Despite the worries that patients might have, many individuals with keratoconus are finding success in a diverse range of careers. In past blog posts, we have spotlighted individuals in firefighting, television production, professional football, and more. With the proper planning and understanding of treatment options, keratoconus can be properly managed to help individuals focus on their work.
To learn more, we spoke with Dr. Joseph D. Iuorno of Commonwealth Eye Care Associates, Dr. George Waring of Waring Vision Institute, and Dr. Rajesh Khanna of Khanna Institute to get their expertise on working with keratoconus. They provided insights into disclosing your condition to your employer, ways to prevent further eye strain while working at a computer, and what you should pack when you are traveling for work.
Should people living with keratoconus tell their employers about their condition? If so, are there any specific accommodations for someone working at a desk job that can be made to help improve your ability to do your job?

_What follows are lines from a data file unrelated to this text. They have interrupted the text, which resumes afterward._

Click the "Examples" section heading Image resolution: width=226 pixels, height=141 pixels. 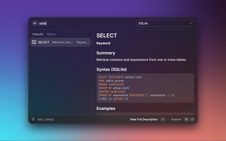tap(106, 108)
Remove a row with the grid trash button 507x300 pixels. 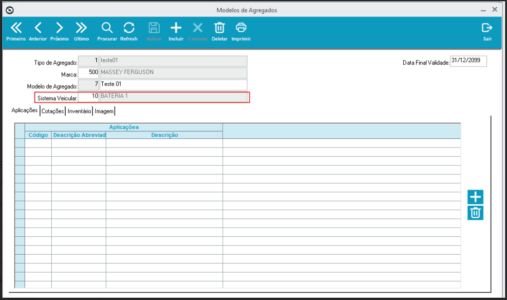point(475,213)
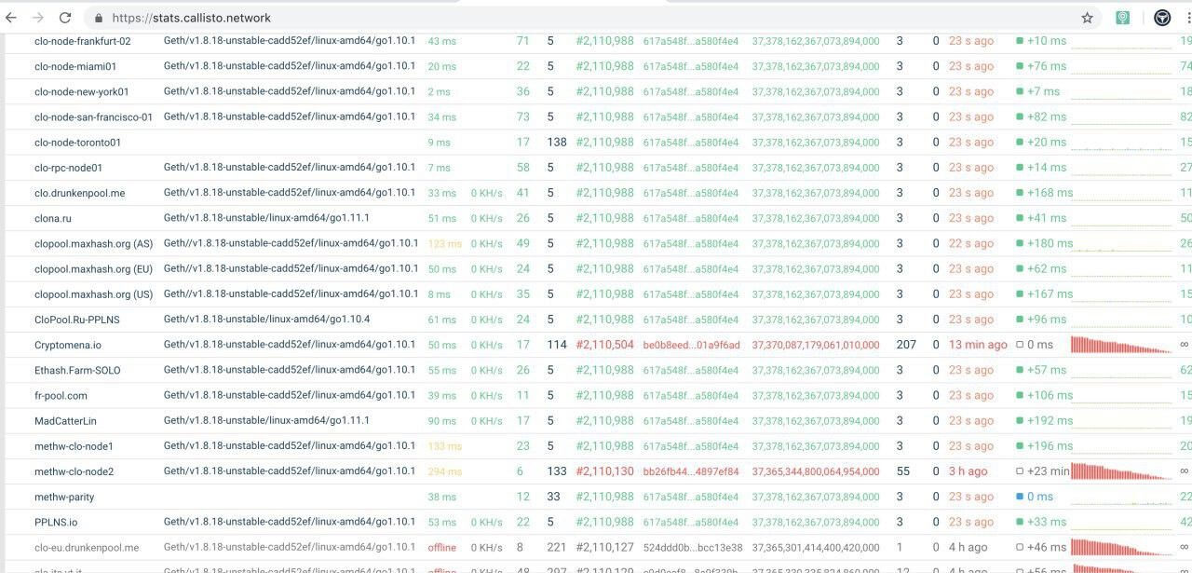Reload the Callisto stats page
The height and width of the screenshot is (573, 1192).
tap(65, 18)
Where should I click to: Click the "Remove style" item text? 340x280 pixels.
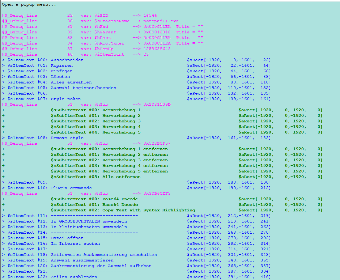click(x=67, y=138)
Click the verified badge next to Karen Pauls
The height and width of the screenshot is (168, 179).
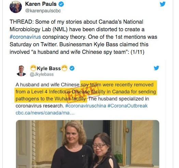point(61,4)
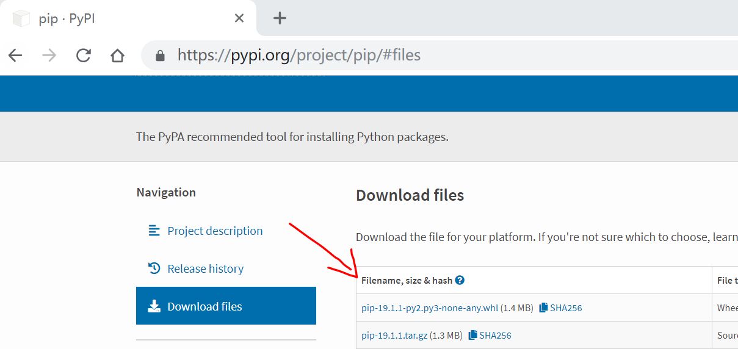Click the 'File type' column header

click(726, 281)
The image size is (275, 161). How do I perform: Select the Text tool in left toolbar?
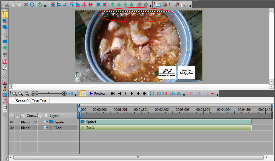tap(5, 55)
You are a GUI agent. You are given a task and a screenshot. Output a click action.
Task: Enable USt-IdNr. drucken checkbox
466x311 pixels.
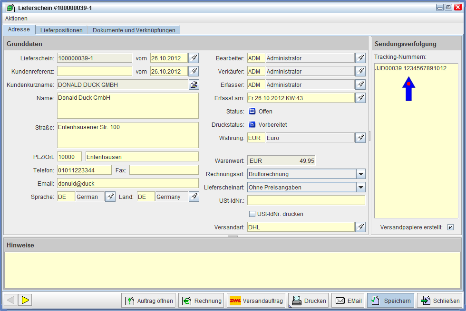[252, 214]
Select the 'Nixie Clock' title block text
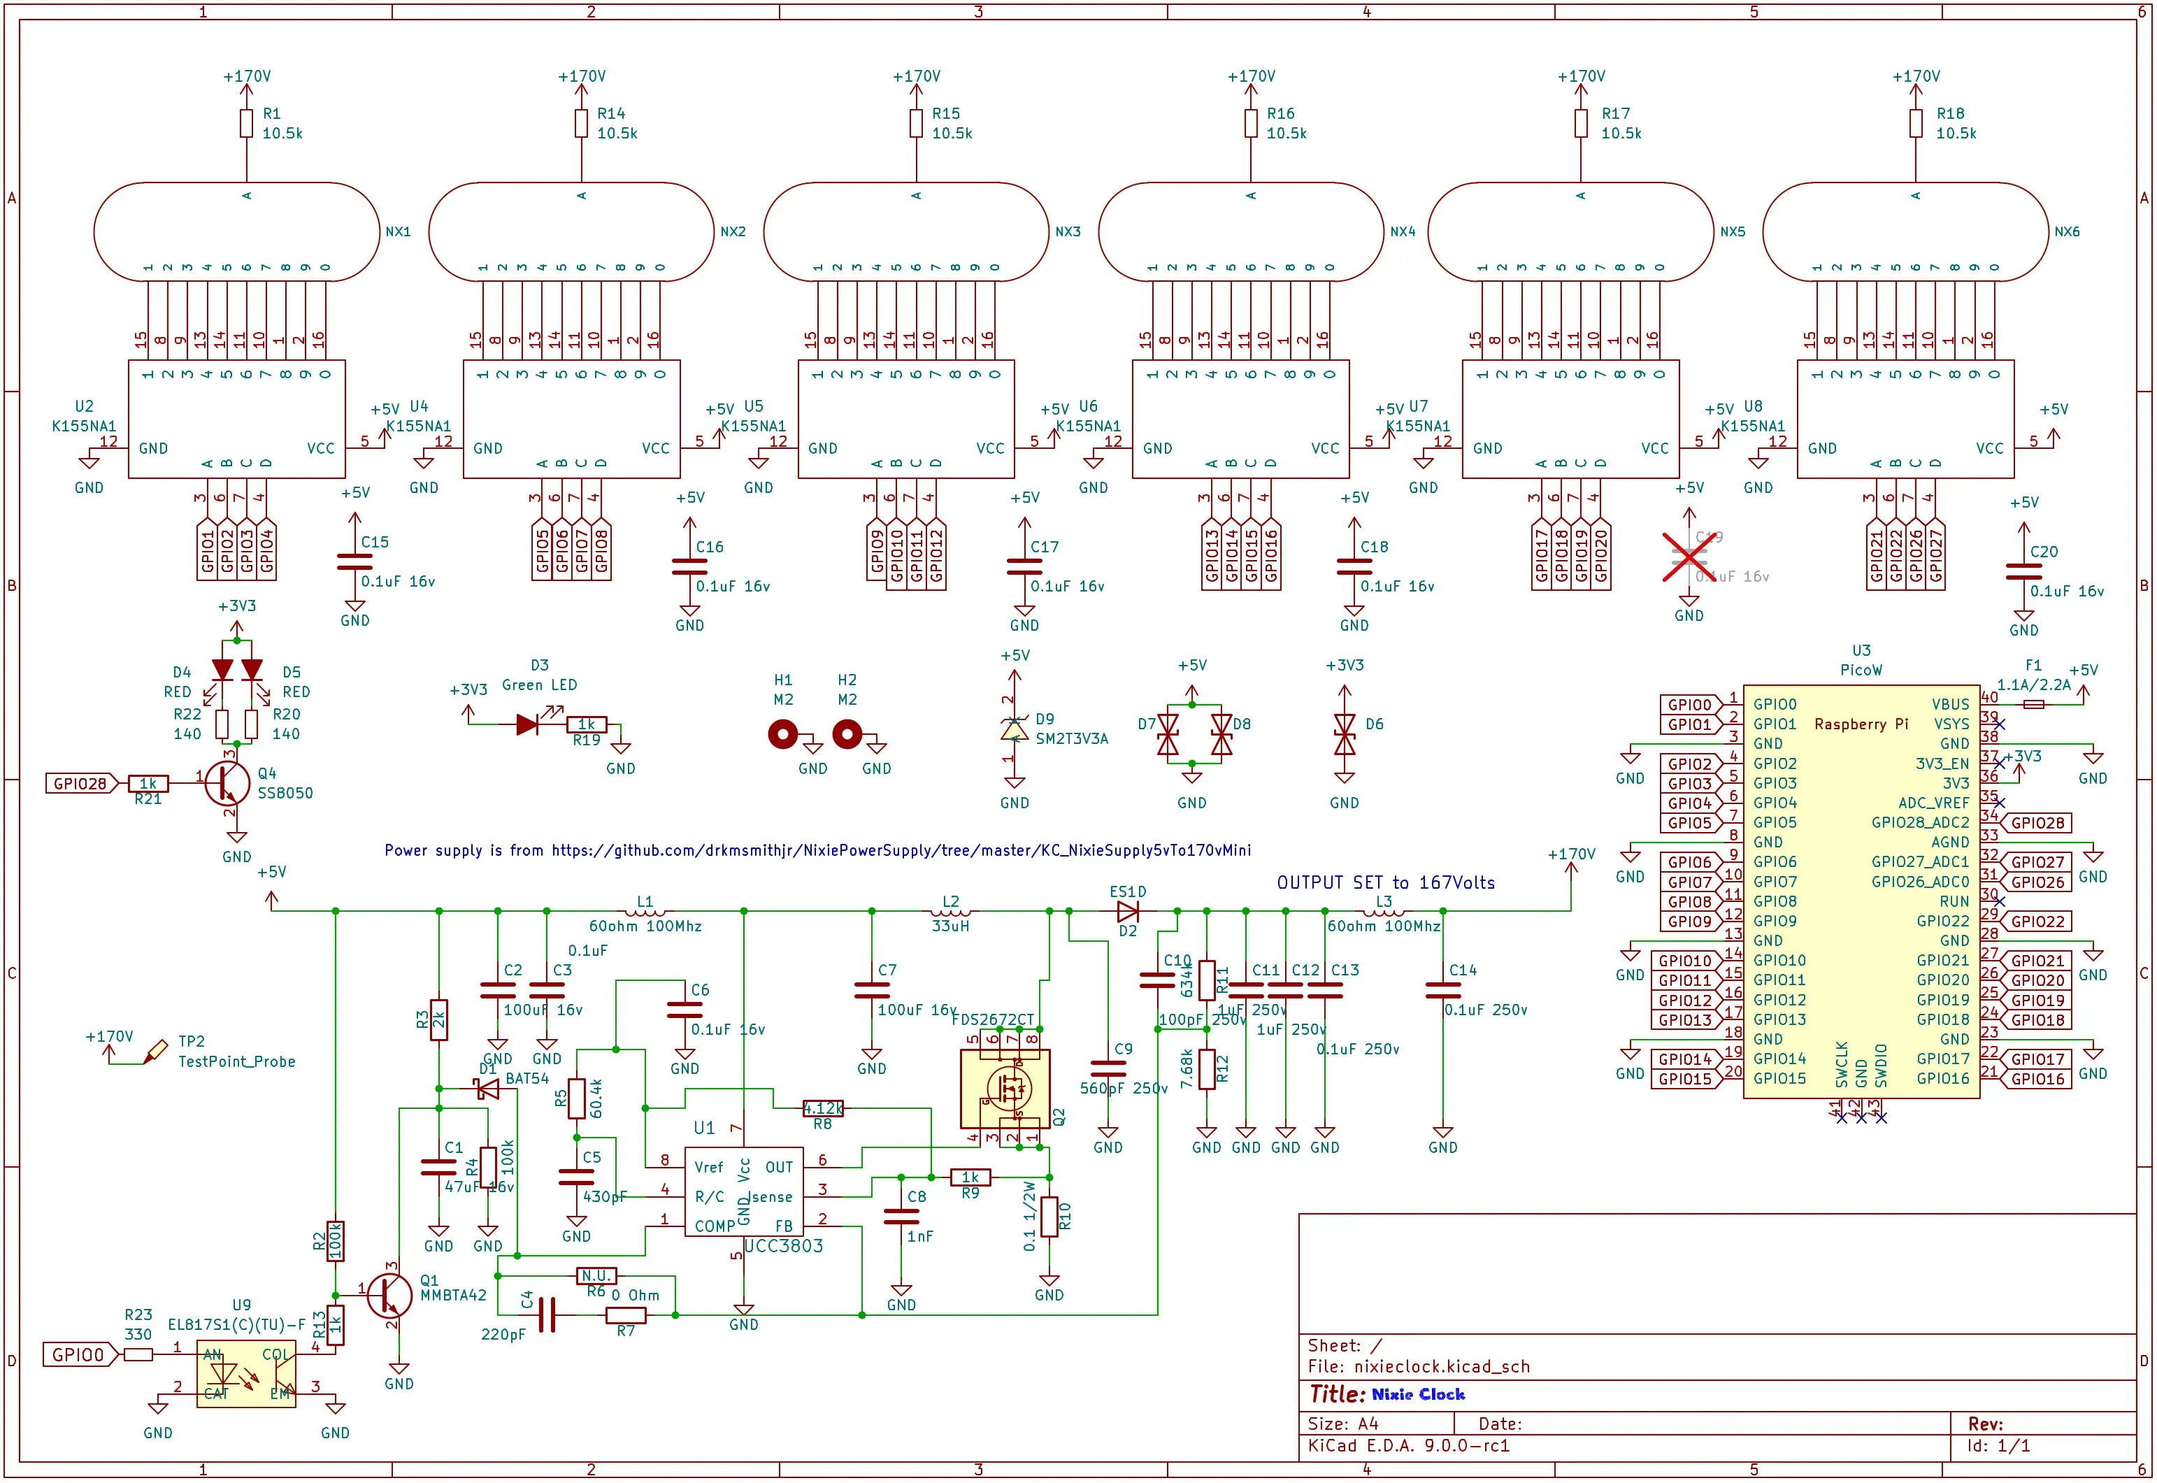Image resolution: width=2157 pixels, height=1483 pixels. pos(1418,1394)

Dr. Iuorno: Keratoconus, like any other medical diagnosis, does not need to be disclosed to an employer as part of the Americans with Disabilities Act. However, should keratoconus affect your ability to perform your job, disclosing your medical condition may allow your employer to make accommodations to help improve your ability to do your job. Using a large font setting on your computer is one such example that can help patients with visual impairment.
What are some tips for preventing further keratoconus eye glare while staring at a computer screen all day?
Dr. Waring: Computer vision syndrome occurs in people with and without keratoconus and can be exacerbated with keratoconus. Tips to improve this condition include frequent blinking, intermittent breaks from the computer, and lubricant eye drops. Seeing your eye care professional is also a great idea and it is critically important to avoid eye rubbing.
If someone travels for work, what should they make sure to pack for managing their keratoconus?
Dr. Khanna: When going out of town it is imperative to bring this list of items: an extra pair of glasses, an extra pair of contact lenses for each eye as a backup along with solution, eye drops, and a few contact cases. It is also important to carry the card of your eye doctor/ eye surgeon in case of an emergency.